Mi
ricordo, vale a dire invento.
Cărtărescu vive in un mondo tutto suo, una specie di zona grigia sospesa tra sogno e realtà, un territorio dove - più o meno - siamo stati tutti, prima di tornare alla tranquilla routine della quotidianità. Ecco, la differenza è che Cărtărescu in quel mondo ci vive, eterno viandante di una terra di mezzo in cui esperienza e immaginazione si contaminano fino a confondersi una nell'altra.
L’esperienza
sono i ricordi, la materia prima con la quale l’autore si diverte a giocare,
montandoli e smontandoli a suo piacimento.

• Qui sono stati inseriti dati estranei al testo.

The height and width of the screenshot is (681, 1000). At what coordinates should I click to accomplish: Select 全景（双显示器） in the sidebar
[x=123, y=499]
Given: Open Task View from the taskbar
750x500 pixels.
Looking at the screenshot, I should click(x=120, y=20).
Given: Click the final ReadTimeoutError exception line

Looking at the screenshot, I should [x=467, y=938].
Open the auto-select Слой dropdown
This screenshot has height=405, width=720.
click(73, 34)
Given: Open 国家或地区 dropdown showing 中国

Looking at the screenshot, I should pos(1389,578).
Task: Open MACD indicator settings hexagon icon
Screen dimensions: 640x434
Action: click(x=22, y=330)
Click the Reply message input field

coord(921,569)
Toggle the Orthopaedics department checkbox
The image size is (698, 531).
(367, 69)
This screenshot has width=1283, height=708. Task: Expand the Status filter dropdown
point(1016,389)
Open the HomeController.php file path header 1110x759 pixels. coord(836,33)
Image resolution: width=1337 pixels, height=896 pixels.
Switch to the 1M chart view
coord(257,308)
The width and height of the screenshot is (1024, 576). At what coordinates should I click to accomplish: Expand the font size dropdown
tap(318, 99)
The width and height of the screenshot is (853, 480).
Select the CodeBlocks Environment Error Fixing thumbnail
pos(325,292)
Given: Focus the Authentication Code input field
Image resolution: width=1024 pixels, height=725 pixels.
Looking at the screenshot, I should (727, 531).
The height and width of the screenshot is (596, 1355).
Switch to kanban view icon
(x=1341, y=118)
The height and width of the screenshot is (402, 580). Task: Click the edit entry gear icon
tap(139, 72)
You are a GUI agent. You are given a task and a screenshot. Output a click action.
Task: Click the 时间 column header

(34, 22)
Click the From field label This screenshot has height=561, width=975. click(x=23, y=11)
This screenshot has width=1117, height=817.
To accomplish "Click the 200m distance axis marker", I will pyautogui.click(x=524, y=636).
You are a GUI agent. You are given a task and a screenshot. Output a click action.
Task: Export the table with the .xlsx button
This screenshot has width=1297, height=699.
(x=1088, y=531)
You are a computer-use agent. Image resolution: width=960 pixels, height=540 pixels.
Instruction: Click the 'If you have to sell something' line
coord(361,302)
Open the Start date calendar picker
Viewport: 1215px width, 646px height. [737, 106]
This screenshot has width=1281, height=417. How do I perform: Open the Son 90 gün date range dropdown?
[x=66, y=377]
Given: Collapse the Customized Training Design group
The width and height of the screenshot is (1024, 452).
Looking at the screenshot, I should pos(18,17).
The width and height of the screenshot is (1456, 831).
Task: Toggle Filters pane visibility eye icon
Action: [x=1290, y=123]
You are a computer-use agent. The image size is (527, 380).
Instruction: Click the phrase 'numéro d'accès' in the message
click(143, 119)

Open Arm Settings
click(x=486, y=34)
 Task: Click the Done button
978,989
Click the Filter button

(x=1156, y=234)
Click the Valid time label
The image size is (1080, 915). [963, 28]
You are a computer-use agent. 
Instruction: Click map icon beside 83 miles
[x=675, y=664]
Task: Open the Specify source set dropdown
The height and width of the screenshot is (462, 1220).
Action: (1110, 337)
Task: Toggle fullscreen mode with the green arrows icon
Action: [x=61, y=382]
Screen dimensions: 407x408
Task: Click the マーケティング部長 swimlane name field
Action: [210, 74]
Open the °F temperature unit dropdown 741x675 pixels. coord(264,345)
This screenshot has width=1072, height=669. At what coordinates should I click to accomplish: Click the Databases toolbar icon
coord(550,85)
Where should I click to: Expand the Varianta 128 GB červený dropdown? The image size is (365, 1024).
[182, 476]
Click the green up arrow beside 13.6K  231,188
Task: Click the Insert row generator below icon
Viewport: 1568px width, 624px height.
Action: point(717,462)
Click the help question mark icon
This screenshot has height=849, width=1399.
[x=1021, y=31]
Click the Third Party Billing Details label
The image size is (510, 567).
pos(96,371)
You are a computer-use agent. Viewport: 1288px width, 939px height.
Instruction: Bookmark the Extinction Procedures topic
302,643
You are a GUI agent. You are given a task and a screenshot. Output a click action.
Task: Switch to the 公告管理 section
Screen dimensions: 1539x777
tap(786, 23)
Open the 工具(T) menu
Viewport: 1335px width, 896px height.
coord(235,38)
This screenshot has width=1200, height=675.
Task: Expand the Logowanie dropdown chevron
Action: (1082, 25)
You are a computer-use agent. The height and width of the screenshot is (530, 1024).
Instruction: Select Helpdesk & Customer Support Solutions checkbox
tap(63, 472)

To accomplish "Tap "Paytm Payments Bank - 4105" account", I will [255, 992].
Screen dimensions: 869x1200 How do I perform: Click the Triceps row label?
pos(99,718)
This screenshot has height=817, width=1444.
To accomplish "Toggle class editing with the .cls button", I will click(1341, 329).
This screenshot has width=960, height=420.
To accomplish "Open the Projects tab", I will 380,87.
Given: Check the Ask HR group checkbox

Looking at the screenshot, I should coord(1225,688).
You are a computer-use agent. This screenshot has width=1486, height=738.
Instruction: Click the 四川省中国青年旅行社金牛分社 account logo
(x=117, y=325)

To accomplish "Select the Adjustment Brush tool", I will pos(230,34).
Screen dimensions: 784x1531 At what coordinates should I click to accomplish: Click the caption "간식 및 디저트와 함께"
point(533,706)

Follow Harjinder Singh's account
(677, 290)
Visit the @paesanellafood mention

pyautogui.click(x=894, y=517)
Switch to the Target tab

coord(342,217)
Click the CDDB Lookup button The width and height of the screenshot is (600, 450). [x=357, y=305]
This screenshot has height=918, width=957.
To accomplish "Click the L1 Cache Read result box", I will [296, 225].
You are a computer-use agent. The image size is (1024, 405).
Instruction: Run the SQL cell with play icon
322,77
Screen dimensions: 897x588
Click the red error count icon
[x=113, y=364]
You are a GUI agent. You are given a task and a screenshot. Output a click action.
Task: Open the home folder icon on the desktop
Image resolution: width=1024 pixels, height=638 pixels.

Il protagonista del romanzo diventa
così una specie di matrioska: ogni ricordo che contiene dentro di sé è
modificato da quello successivo e la loro stratificazione nel tempo aggiunge,
se possibile, confusione a confusione. Effetto voluto e cercato da Cărtărescu
che non si propone di mettere ordine nella memoria, ma di rimettere disordine nei suoi pensieri.
Mi ricordo, vale a
dire invento: ecco il punto nodale ( o uno dei punti
nodali) del romanzo e della filosofia Cărtărescuana in genere: non spiegare
tutto, non governare il disordine, ma cavalcarlo, descriverlo, raccontando le
interazioni tra le parti che lo compongono, dando vita così a una serie di
straordinarie passeggiate da talpa nella
sequenza realtà-allucinazione-sogno.
Se
folle è il fine, folle deve essere anche il mezzo usato per perseguirlo. E così
ci troviamo davanti ad un romanzo dai ritmi sincopati che pretende attenzione
da parte del lettore. Basta un attimo di distrazione e dalla placida narrazione
dei ricordi ci si ritrova nel bel mezzo di un’allucinata guerra tra demoni ed
angeli, zombie e viventi, per poi rientrare nell'alveo della normalità con
altrettanta rapidità.
Se
si decide di intraprendere la lettura di Abbacinante
è bene essere disposti a correre, o meglio rincorrere Cărtărescu nei meandri
della sua fantasia, pronti a seguirlo anche in descrizioni che spaziano dall'anatomico
al filosofico, toccando anche tutto quello che c’è nel mezzo (e nel mezzo ci
sono un sacco di cose…). Se si decide di iniziare questo viaggio è bene sapere
che il capitano della barchetta nella quale stiamo per salire è un folle, uno
che ha deciso di non sciogliere il dualismo soggetto/oggetto e che per questo
si comporta sia da osservatore che da osservato, autore del romanzo e insieme
personaggio di una storia scritta da non è lui. Siamo, al tempo stesso, parte
di un tutto e tutto, assoluto e relativo insieme: ecco un esempio degli
avvitamenti di cui Cărtărescu è maestro, con buona pace della linearità e della
logica.
E
a me piace da matti tanta caparbietà nell'imboccare volutamente strade senza
uscita per dimostrare che è l’altezza dell’ostacolo con il quale si sceglie di
confrontarsi a darci la dimensione di quello che siamo.
Già,
da matti, perché Abbacinante è un
progetto folle per lettori che apprezzino la follia, intesa come curiosità, voglia
di superare i limiti del reale attraverso lo strumento della fantasia, un
tentativo di costruire un mondo che sta all'incrocio di sogno, memoria ed
emozioni, scavando nel passato con le armi del ricordo e dell’immaginazione per
provare a ricostruire l’identità e la natura dell’uomo.
Concludendo,
Abbacinante è un libro in cui, tra echi
rilkiani (il punto danzante intorno
al quale gira il mondo, la bellezza atroce),
Cărtărescu
sviluppa una teoria del mondo che pur essendo scritta in prosa è da leggere e
interpretare secondo la chiave della poesia.